When Clare pulled Justus from the city garbage dump, he spoke only Kinyarwanda. When he graduated from high school, he spoke five languages. But languages were not his focus. He had become a brilliant math and chemistry student and was selected to join 30 students (out of 1,200+ applicants) in the Bridge2Rwanda (www.Bridge2Rwanda.org) Scholars Program that prepares Rwanda's most gifted and promising students to successfully compete for international scholarships. Justus obsessively studied SAT and TOEFL test prep, English, research and writing, leadership, entrepreneurship, and discipleship, and received B2R's guidance in applying to colleges and universities in the United States.

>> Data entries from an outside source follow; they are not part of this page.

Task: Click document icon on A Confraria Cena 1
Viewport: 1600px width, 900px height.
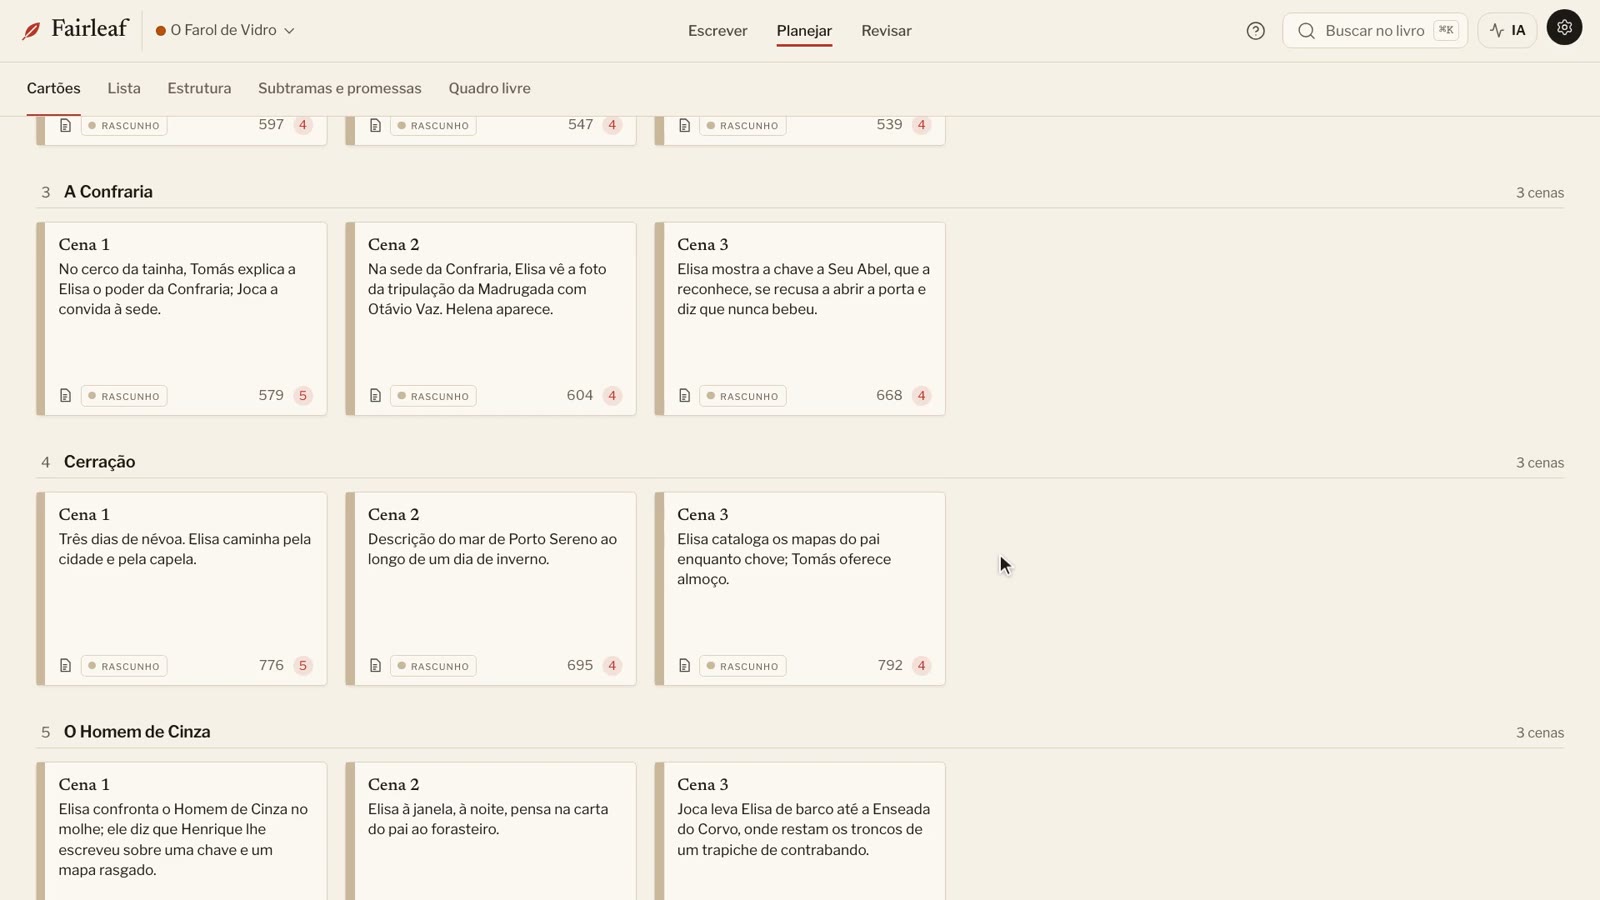Action: click(65, 396)
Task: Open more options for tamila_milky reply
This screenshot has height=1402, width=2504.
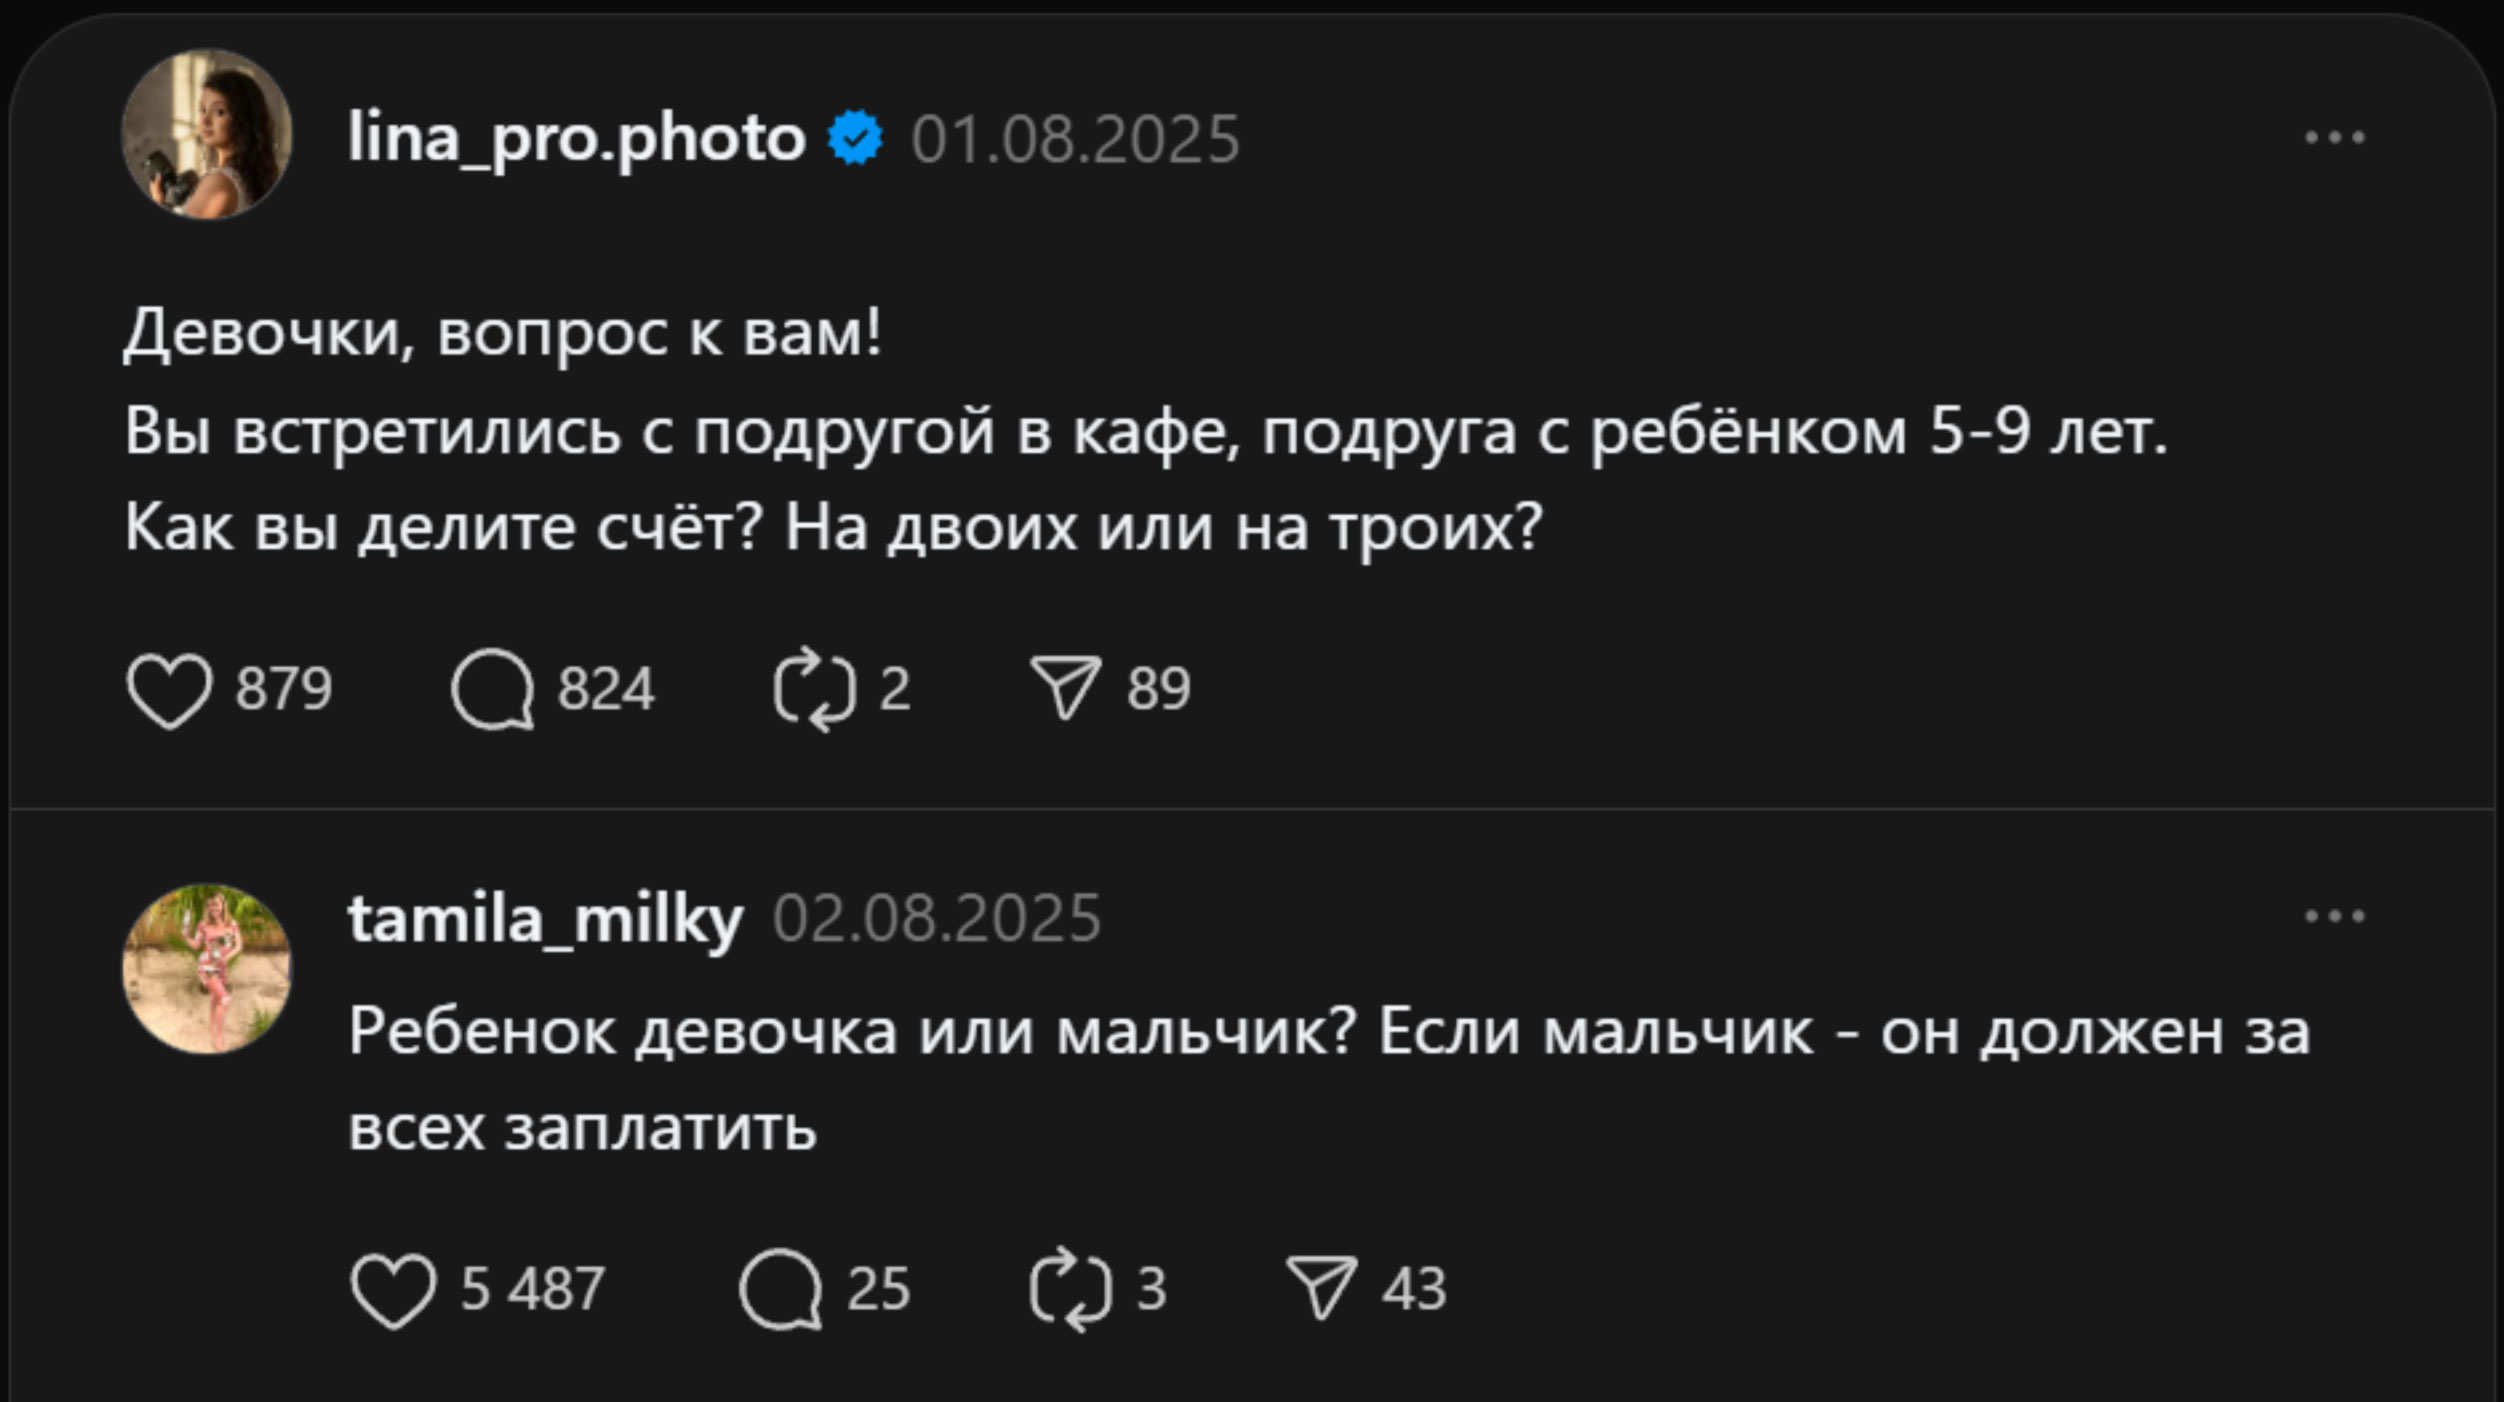Action: 2334,916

As all college applicants (and their parents) know, March Madness is not about basketball, but rather college admission decisions. On "decision day," at 11 PM Rwandan time (5 PM EST), Justus came to my home to use the Internet. He fumbled and struggled at first to get into the secure admissions site (while I felt my own anxiousness, knowing it would be on me to comfort and counsel Justus if the outcome was disappointment).
Then the letter began to load, and Justus read the first word: "CONGRATULATIONS!" Justus screamed with joy and fell to the floor. When he composed himself, he borrowed my phone to call Clare in the U.S. "Mom, MOM!" he yelled. "I'm going to Harvard!"

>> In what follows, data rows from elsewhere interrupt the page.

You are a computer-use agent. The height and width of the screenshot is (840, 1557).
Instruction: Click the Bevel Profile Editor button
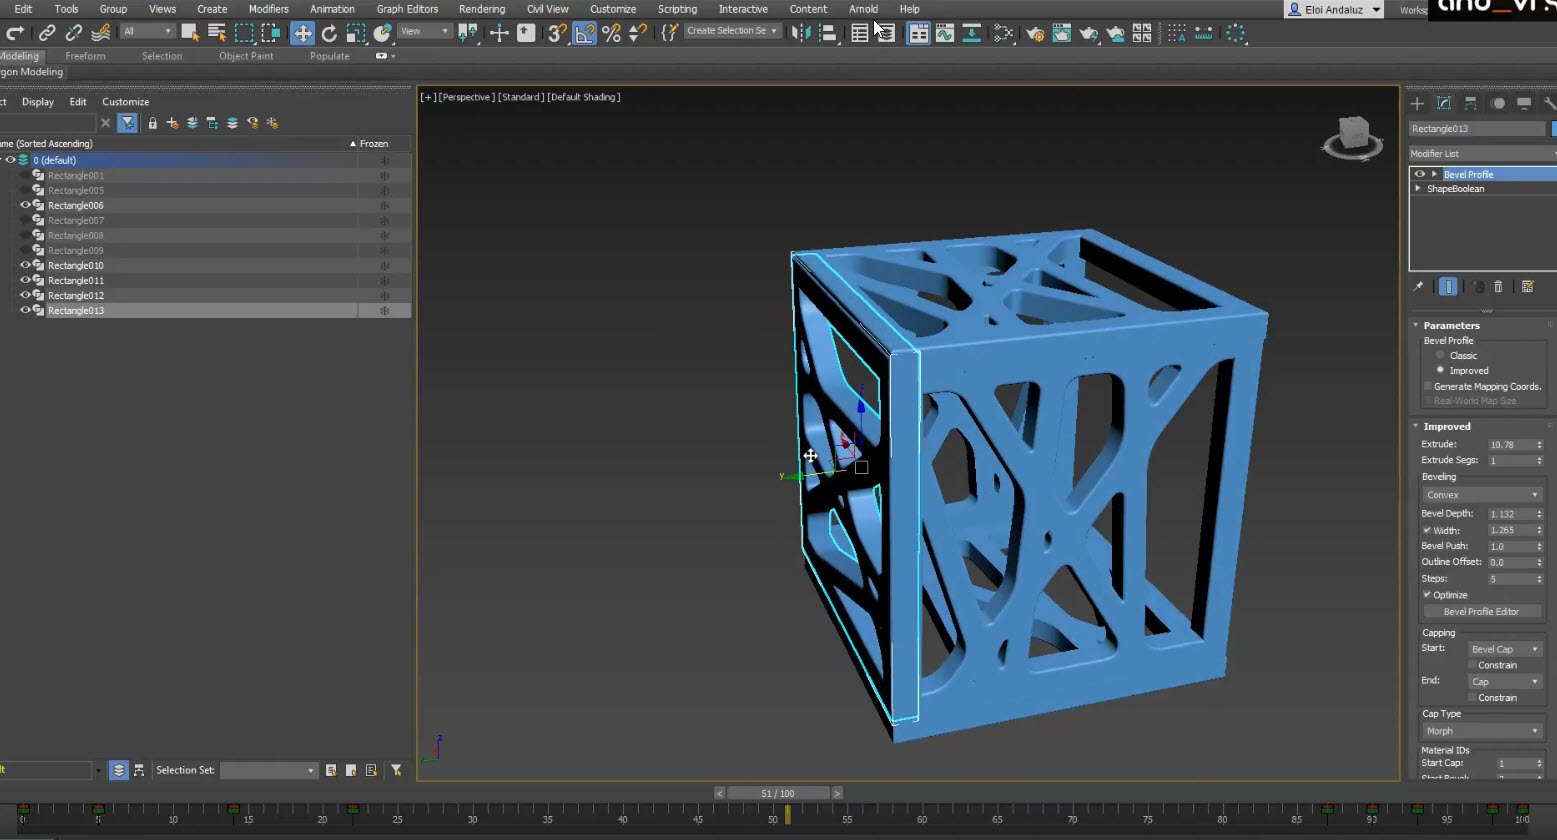click(1481, 612)
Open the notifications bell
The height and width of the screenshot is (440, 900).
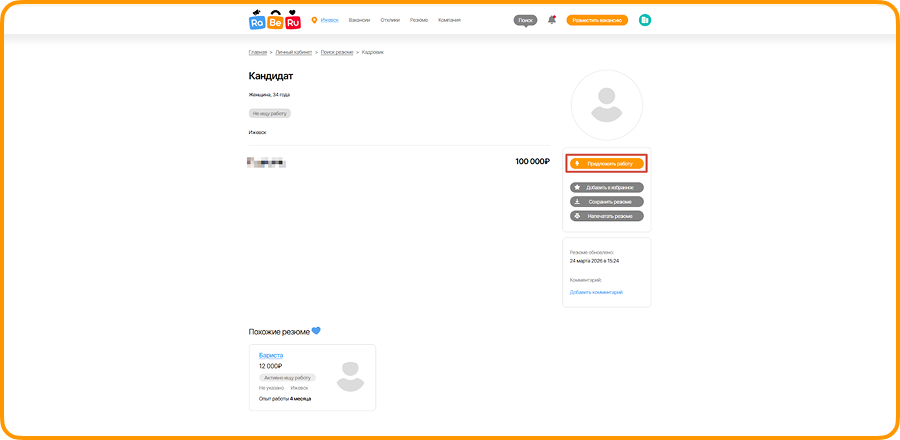pyautogui.click(x=552, y=20)
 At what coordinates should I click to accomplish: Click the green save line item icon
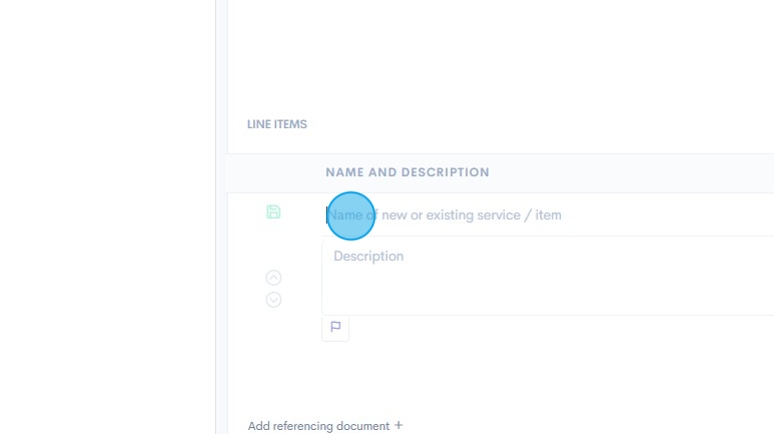coord(273,212)
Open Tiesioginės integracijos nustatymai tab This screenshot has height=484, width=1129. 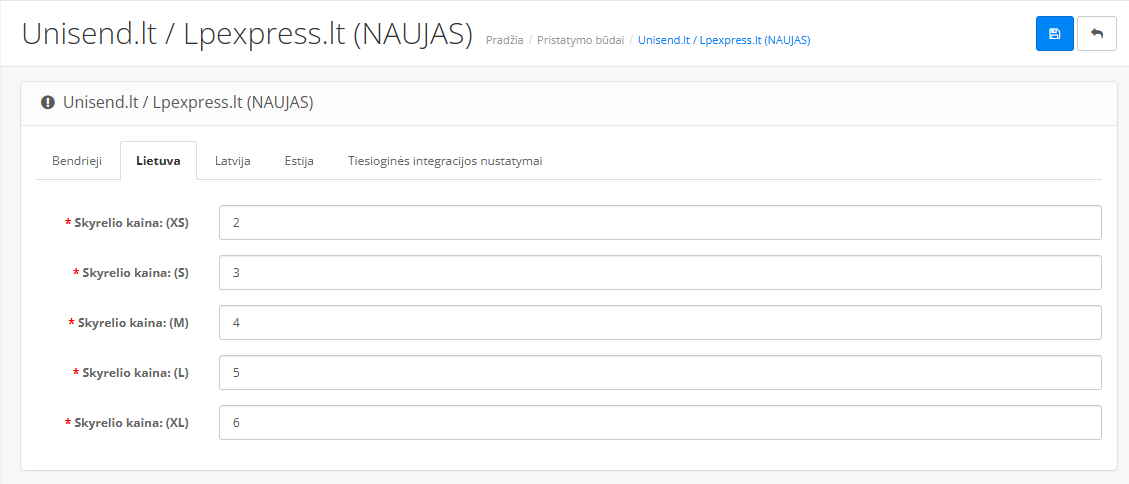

Reflecting on this highly improbable story, I think of the "butterfly effect" (small cause one place, a bigger effect somewhere else) and Clare and the many good folks who are the bookends of Justus' journey, giving him a hand up along the way from garbage dump to Harvard. Too often, we are seduced into taking great comfort in the self-deception that the problems are too big and too many, and we cannot make a difference. But these good folks in Justus' life knew that they could and should make a contribution from whatever they had; as a result, Justus is going to Harvard. (Another B2R classmate of Justus' is also going to Harvard, and still others were admitted to U Penn, Dartmouth, Brown, University of Chicago, Northwestern, U.C. Berkeley, Claremont Colleges [Pitzer], Vanderbilt, Emory, Michigan State, Babson, Bates, and other highly selective schools.)
Justus believes, passionately and emphatically, that unmerited favor has been lavished upon him. What has been done for him, he must now do for others. If he denies the poor, he denies himself. Self-affirmation requires him to pay it forward.
As I continue on my own wandering journey, I want to be like Clare and know when to tell the taxi driver "Stop!" I want the necessary discernment and courage to respond to the opportunity before me -- and to act.
I'm often asked, "Why are you in Rwanda?" I have many deeply embraced answers, but after spending these recent days with Justus and other Bridge2Rwanda Scholars, I will offer this: Living in Rwanda is more thrilling than watching the best, most powerful, most emotionally rich and raw movies imaginable, and I actually get to have unvarnished, intimate conversations with the great actors as they are performing. Sometimes those conversations may even color and sharpen the performance. But whether or not I influence the performance, the performance always impacts and transforms me. I can hardly believe that I get to do this. Each day I arise with joy and wonder of yet another day.